Thursday, April 12, 2007

Half Asian, Wholly European


A colony named Byzantion was founded on the land of present-day Istanbul in 667 BC by an Athenian named Byzas. Placed between Thrace and the Balkans to the west and Anatolia to the east, the region's history seems defined by almost incessant conflict. By the time Alexander the Great took Byzantion in 334 BC, it had already lived under three different foreign rulers: Lydian, Persian, and Athenian.

Byzantium came under Roman control in 64 BC and served as an important administrative center for the eastern parts of the empire until Constantine the Great moved his capital there from Rome in 330 AD. The city, renamed New Rome, was more commonly called Constantinople. Constantine's successor divided the empire between his two sons in 395 AD and when the western half fell to the Europeans in 476 AD, Constantinople became the sole center of Roman power.
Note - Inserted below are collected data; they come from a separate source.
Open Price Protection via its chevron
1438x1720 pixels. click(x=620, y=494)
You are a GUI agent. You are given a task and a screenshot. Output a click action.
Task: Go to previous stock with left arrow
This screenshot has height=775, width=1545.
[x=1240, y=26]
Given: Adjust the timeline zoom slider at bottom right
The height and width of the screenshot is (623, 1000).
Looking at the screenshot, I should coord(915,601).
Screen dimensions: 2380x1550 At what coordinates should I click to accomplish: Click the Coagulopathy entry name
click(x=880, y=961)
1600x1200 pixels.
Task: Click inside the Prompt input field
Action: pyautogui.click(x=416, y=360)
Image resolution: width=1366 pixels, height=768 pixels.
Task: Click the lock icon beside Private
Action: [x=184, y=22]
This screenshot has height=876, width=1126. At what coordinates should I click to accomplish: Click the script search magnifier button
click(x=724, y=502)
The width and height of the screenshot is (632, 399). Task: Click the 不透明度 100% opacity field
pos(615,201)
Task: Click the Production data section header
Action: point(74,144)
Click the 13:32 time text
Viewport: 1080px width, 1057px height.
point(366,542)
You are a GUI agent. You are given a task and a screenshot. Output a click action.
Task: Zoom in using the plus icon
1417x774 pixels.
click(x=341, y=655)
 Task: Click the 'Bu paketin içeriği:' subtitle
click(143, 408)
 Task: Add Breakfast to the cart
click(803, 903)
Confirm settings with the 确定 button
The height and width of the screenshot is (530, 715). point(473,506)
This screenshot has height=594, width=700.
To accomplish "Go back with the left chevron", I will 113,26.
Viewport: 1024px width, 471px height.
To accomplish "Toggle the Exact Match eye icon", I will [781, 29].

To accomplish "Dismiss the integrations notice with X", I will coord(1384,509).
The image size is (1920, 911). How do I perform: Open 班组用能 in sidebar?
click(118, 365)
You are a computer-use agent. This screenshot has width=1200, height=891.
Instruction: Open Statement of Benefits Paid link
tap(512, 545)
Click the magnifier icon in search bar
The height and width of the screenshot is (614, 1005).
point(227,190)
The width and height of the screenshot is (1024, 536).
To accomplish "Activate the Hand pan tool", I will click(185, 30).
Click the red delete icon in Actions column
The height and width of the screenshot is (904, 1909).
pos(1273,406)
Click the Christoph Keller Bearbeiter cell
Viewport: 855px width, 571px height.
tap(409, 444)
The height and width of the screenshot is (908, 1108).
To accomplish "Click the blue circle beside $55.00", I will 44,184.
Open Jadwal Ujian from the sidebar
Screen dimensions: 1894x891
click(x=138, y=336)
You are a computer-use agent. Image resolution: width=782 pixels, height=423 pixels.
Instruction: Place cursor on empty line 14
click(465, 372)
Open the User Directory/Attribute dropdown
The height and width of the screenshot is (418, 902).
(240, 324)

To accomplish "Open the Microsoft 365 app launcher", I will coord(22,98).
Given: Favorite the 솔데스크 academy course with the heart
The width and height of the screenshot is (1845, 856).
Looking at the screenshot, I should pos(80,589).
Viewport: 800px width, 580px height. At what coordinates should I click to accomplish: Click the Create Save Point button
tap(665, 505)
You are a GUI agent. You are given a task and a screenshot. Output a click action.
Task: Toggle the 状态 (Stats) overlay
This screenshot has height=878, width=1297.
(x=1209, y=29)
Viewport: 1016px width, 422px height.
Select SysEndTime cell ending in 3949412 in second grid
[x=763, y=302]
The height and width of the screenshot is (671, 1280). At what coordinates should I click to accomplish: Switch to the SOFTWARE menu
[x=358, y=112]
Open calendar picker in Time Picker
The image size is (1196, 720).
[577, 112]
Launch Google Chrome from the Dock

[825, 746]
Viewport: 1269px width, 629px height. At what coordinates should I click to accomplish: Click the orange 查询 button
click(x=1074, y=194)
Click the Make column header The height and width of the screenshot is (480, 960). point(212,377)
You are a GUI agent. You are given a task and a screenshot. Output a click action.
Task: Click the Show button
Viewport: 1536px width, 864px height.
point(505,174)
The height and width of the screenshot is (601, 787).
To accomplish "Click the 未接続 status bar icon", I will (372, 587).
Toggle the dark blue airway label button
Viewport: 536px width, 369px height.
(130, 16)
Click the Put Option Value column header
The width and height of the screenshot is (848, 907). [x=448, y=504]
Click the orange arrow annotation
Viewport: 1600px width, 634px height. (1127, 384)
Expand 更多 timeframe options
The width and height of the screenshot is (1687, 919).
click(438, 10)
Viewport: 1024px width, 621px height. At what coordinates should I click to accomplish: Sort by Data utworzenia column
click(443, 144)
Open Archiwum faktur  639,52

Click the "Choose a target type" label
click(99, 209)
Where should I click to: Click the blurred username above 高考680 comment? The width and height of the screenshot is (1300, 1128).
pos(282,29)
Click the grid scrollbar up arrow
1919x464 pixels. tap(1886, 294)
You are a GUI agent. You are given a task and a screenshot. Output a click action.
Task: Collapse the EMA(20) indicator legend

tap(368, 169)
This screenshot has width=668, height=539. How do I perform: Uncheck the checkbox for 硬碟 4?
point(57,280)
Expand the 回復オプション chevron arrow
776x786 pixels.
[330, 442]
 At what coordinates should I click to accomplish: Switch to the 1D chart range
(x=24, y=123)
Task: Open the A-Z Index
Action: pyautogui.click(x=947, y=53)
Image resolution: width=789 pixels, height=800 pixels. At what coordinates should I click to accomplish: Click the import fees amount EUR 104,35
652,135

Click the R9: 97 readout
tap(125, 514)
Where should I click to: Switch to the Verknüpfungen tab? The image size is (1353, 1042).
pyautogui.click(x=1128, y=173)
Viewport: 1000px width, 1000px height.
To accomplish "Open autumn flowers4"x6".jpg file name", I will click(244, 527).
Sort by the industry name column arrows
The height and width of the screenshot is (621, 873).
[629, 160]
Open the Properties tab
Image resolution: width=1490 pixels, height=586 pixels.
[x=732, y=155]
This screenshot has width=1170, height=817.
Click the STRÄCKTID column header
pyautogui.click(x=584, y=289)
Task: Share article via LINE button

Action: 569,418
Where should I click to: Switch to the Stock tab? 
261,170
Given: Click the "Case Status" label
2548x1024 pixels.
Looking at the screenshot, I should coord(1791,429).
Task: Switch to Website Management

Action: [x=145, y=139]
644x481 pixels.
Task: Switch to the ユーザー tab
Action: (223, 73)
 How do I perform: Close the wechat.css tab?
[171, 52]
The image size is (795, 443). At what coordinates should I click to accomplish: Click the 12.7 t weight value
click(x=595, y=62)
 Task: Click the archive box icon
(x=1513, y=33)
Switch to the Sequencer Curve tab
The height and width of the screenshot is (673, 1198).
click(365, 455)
Aside from the fifty-eight year period when the Latins of the Fourth Crusade controlled it, Constantinople remained free, albeit in decline until 1453. The Ottomans had been chipping away at Byzantium possessions to the east since Osman I declared their independence in 1301. On May 29th, 1453 Sultan Mehmet II finally took Constantinople and begin rebuilding what he had just took so much time to destroy. Instead of starting from scratch, many of the old Byzantine churches were converted to mosques and still exist in roughly their original proportions today.

The Ottomans controlled Constantinople with widely varying levels of competence until the Sultanate was abolished in 1922 with the declaration of the secular Turkish republic, led by Mustafa Kemal Pasa, also known as Ataturk (Father of the Turks). The issue of a secular republic ruling a Muslim majority is a large issue for modern-day Turkey. The first few pages of the Turkish Daily News normally contain at least two stories about government conduct in relation to religious beliefs.

Istanbul feels like a European city, not only because of all the European tourists, but because the buildings are well maintained, the streets are clean, and the people have a sophisticated fashion sense. The cleanliness was a pleasant shock after ten weeks in Asia.

Istanbul stradles the south end of the Bosporus, the waterway that connects the Black Sea to the Sea of Marmara. Central Istanbul, which holds the highest concentration of historical sights, sits on the western side.

I stayed in Sultanahmet, a district built over and around some of the oldest pieces of Byzantine and Ottoman architecture. After a bit of a fiasco where I found that the hotel I had chosen no longer existed, I checked in to a small, family run hostel literally in the shadow of the Haghia Sofia, or Church of Holy Wisdom. The Blue Mosque was a mere two hundred yards further south, and the Topkapi Palace, overlooking the Bosporus, just a little further to the east. The Bazar Quarter is immediately west of Sultanahmet and an inlet called the Golden Horn separates this section of Istanbul from the busy Beyoglu district to the north.